* Start Extracted data *

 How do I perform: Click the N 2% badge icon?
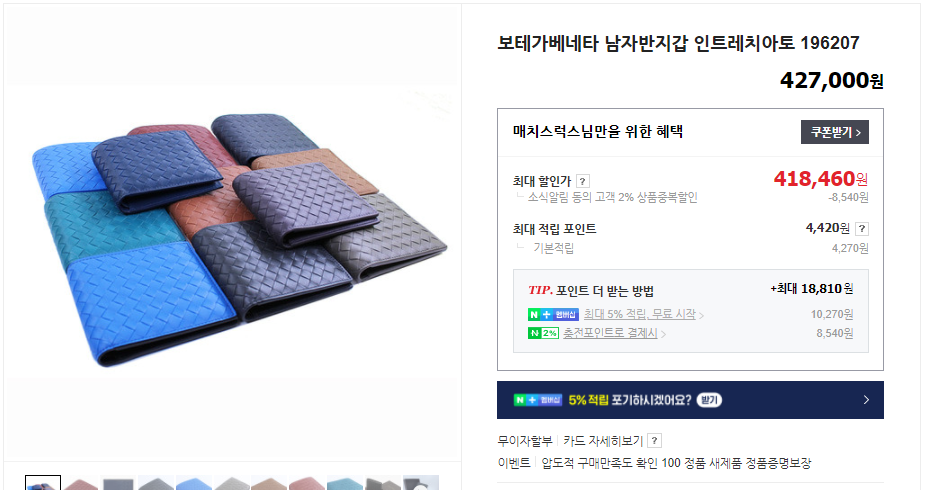pos(543,333)
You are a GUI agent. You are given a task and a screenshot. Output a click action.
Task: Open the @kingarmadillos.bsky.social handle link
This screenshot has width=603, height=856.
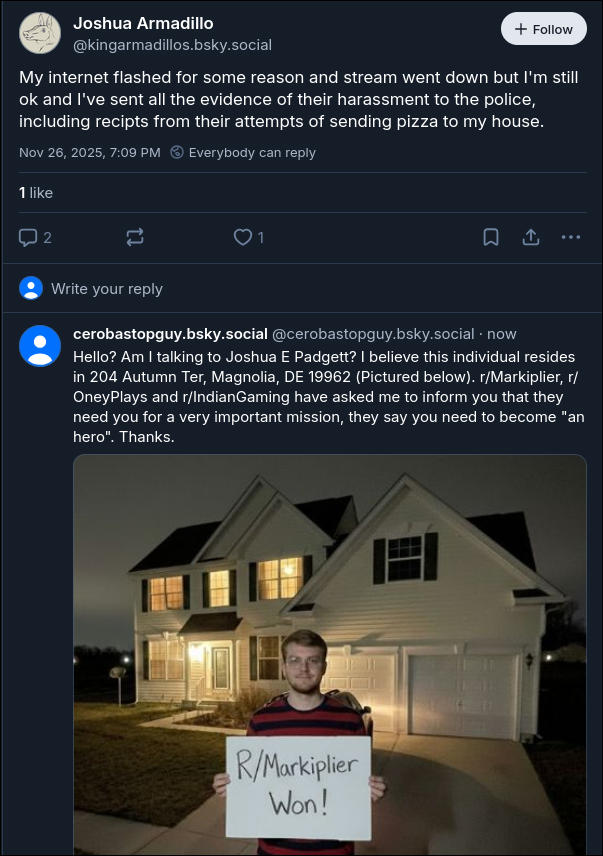(172, 45)
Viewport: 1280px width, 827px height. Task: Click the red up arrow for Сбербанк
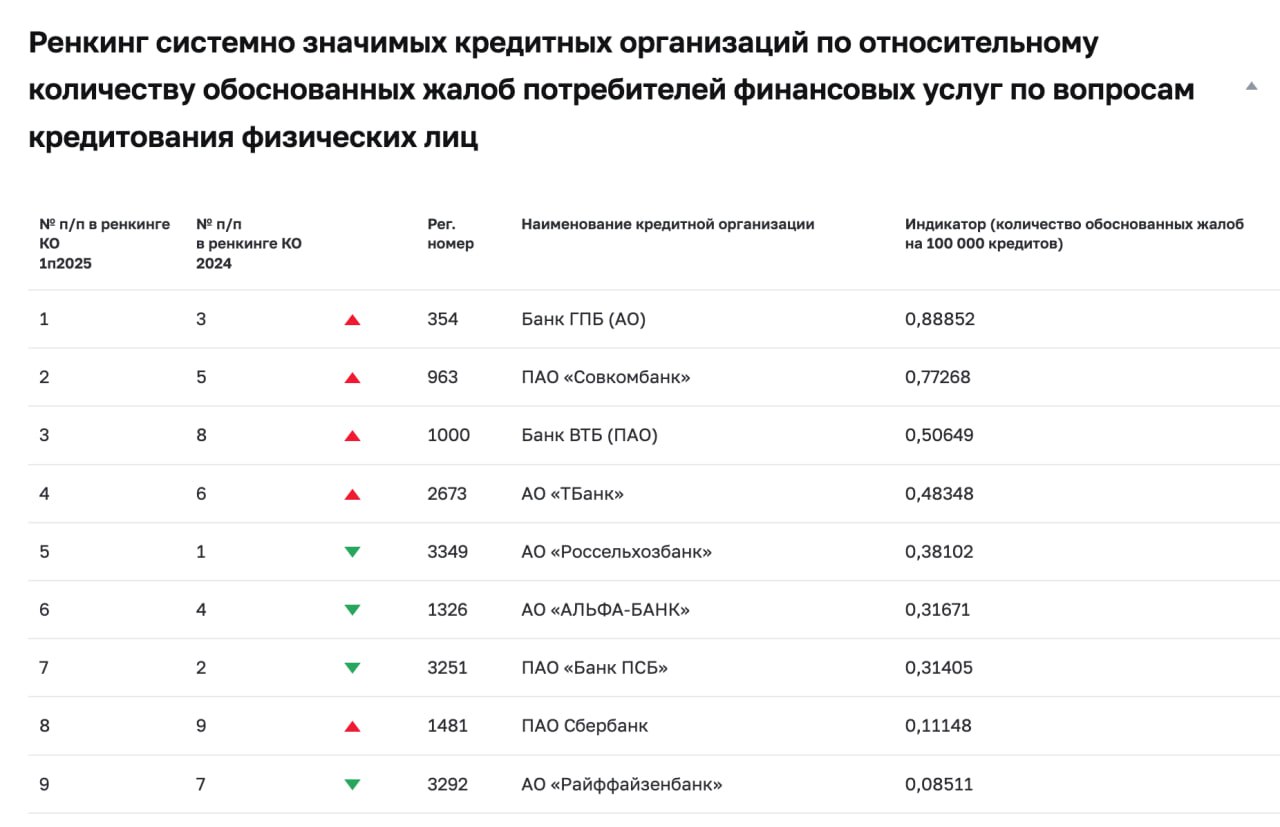(x=352, y=726)
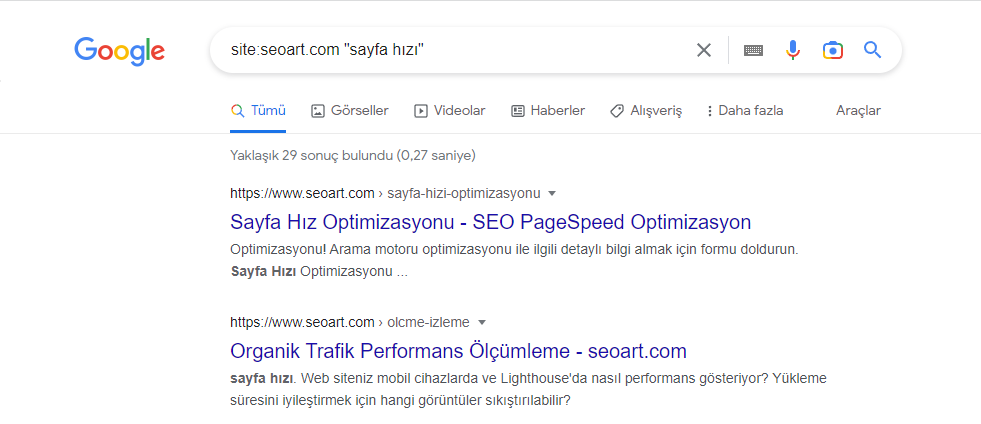Open Organik Trafik Performans Ölçümleme result

(x=458, y=351)
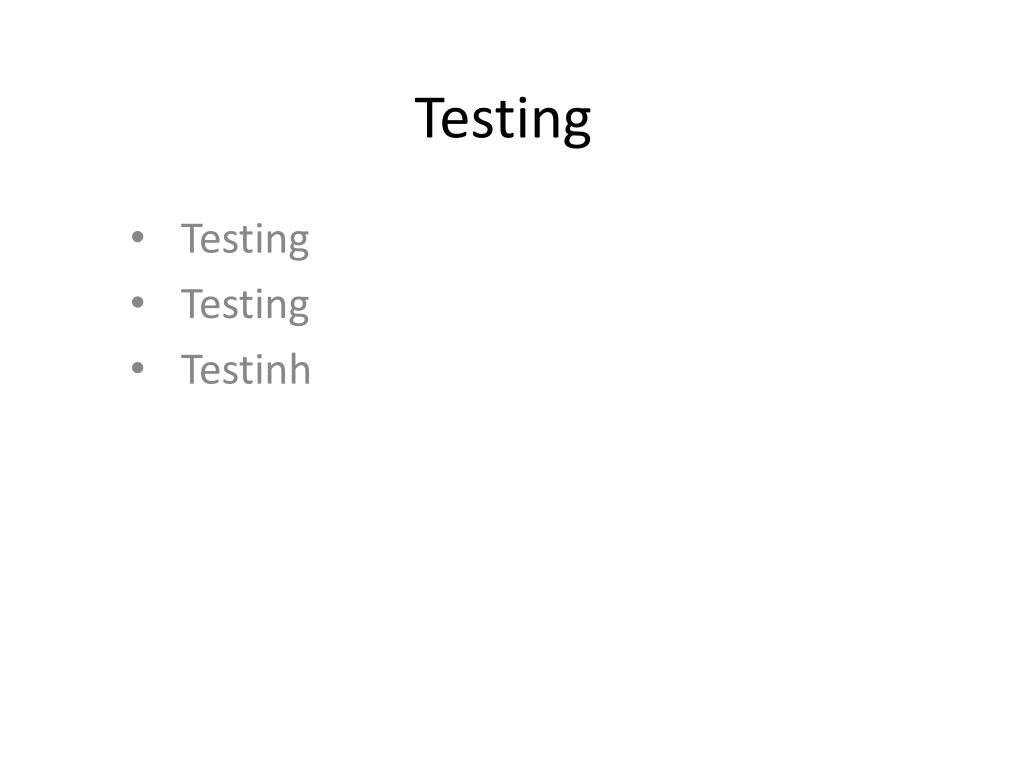Image resolution: width=1024 pixels, height=768 pixels.
Task: Click the bullet dot before Testinh
Action: click(137, 368)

* End Extracted data *

Print every line of the material above without changing anything, and leave the pictures out.

 How do I perform: Click the N 2% badge icon?
pos(543,333)
You are a GUI agent. You are given a task and a screenshot. Output a click action.
Task: Open the @kingarmadillos.bsky.social handle link
This screenshot has width=603, height=856.
(172, 45)
Viewport: 1280px width, 827px height. Task: Click the red up arrow for Сбербанк
(x=352, y=726)
Open Organik Trafik Performans Ölçümleme result

(x=458, y=351)
Image resolution: width=1024 pixels, height=768 pixels.
Task: Click the bullet dot before Testinh
Action: click(137, 368)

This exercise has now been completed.